Friday, July 04, 2008
It's Independence Day. I'm going to pick a few buckets of blackberries and then I'm driving up to see my daughter and help her clean out her closet.
You know what this means, don't you. . . I'm going to score some clothes!
We used to go all-out for over-the-counter fireworks; my son and his friends were crazy about them. They were too young to buy them, so I did that little service for them, smiling sincerely at the clerk while I signed the document that assured the federal government that I wasn't going to USE the fireworks; I was just buying them so I could look at them. It was legal to buy them, but illegal to use them in any way that involved a lighted match.
I'm not going to say that there were no accidents involving fireworks in my back yard, but I did used to have TWO cherry trees back there.
And I think everybody's deck and sidewalk should have scorch marks on them; it tells people that once upon a time, kids lived here.

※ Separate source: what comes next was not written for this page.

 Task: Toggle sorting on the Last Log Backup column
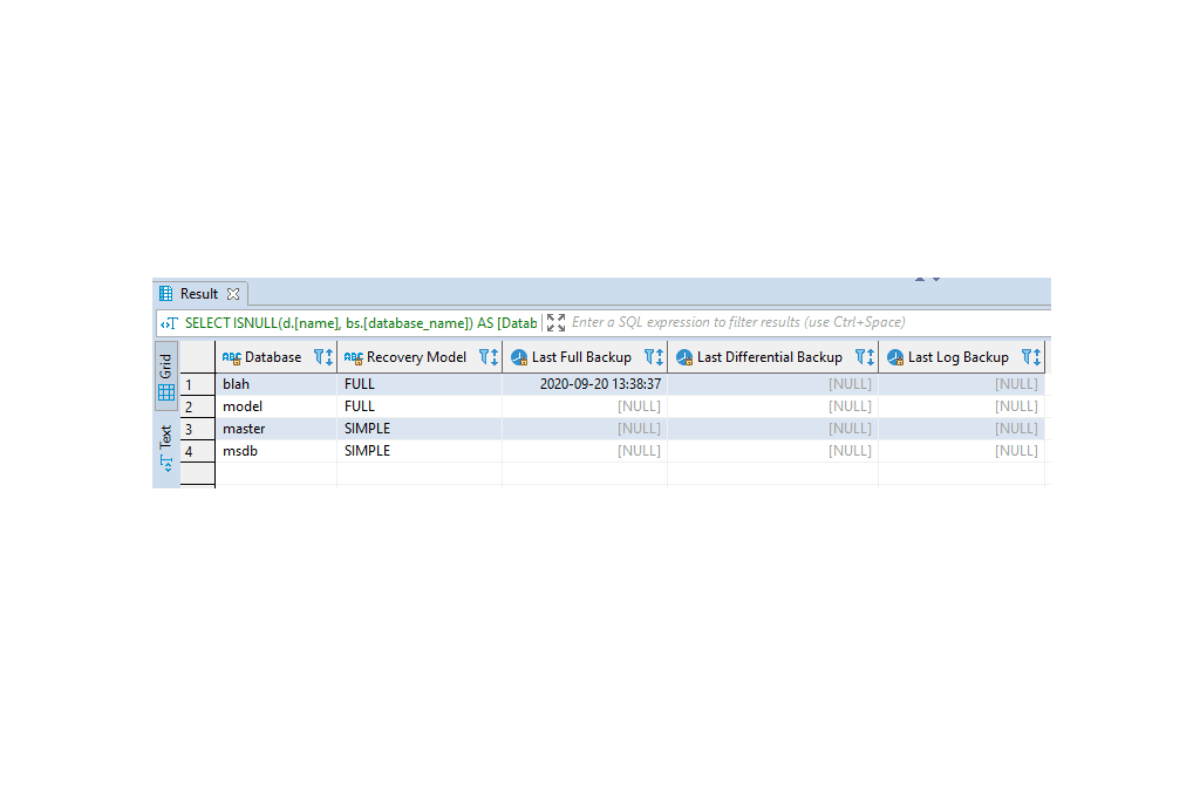pyautogui.click(x=1036, y=356)
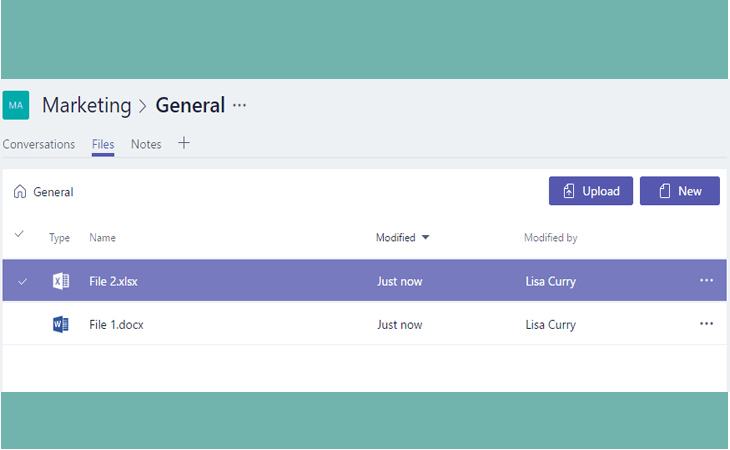730x450 pixels.
Task: Add a new tab with the plus icon
Action: click(x=184, y=143)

I do not like the loud "bangs," but I do love the spectacle in the sky. My ability to suffer fools decreases with each passing day, so I try to avoid crowds where there might be fools.
The Bible is harder on fools than on evil people, to which I say, YESS. Evil people can reform; fools stay stupid all their lives, and bring everyone around them down, as well.

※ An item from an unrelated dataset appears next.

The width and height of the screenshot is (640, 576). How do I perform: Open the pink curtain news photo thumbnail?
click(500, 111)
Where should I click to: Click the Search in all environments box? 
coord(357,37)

I do not believe that Americans take the Fourth of July seriously enough, any more. It used to be huge deal, with entire communities taking part: leaders read the Constitution and the Declaration of Independence aloud as the audience recited in their heads along with him - yes, everyone used to be required to memorize important documents! Memorizing things was considered good exercise for the brain. Now, we've got kids who don't know their own middle names, and wouldn't know the second line to a nursery rhyme if they were offered cash for it. Sad, sad, and very, very bad. (I seriously believe that children who don't know a dozen nursery rhymes by heart before they ever set foot in any level of school have been raised poorly, and that their parents are fools.) (Don't get me started about stupid parents; you might not like what will happen.)
Independence Day is important. It should remind us of the many things we take for granted that citizens of other countries would give anything to have.
It should remind us of how our nation began, and what it stands for, and why we should never take any part of our freedoms for granted. It should make us remember to be grateful.
I'm happy that so many people want to live here and enjoy the freedom we offer; however, I do not believe we should be the ones who adapt. If someone moves here, that someone should do all the adapting. I firmly believe that. If they come here but refuse to adapt, why did they come here in the first place? I would NEVER expect another country to adapt its ways to mine; it would be my responsibility to do all the changing. I could do my own stuff at home. In public, I would adapt.
Independence Day is one of my favorite movies, and, corny as it may be, I love this speech by the President, portrayed by Bill Pullman.
And how many of us remember Ronald Reagan's speech to the U.N. on Sept. 21, 1987:
"In our obsession with antagonisms of the moment, we often forget how much unites all the members of humanity. Perhaps we need some outside, universal threat to make us recognize this common bond. I occasionally think how quickly our differences worldwide would vanish if we were facing an alien threat from outside this world."
I believe we ARE facing a universal threat right now, and that the rest of us need to recognize and join forces against it. We need to do whatever it might take, to alleviate this threat, for it seeks to wipe all decent people off the face of the earth. This is no different from an attack by evil aliens. My belief might be very politically incorrect, but when have I ever cared about that?
Never, that's when. It's this emphasis on political correctness that has allowed many evils to become powerful, and many important things to be shoved under the rug.
Any belief system that can't hold up under questioning is not a viable belief system. Any person whose sensibilities are offended by questions about his/her beliefs, and who can't abide other people's beliefs, and who don't wish to have anybody else's beliefs demonstrated in any way, are themselves the very fools who deserve the punishments fools have ultimately gotten for a thousand years.
I don't like fools. Nope, not a bit. They're just so, so, so. . . . foolish.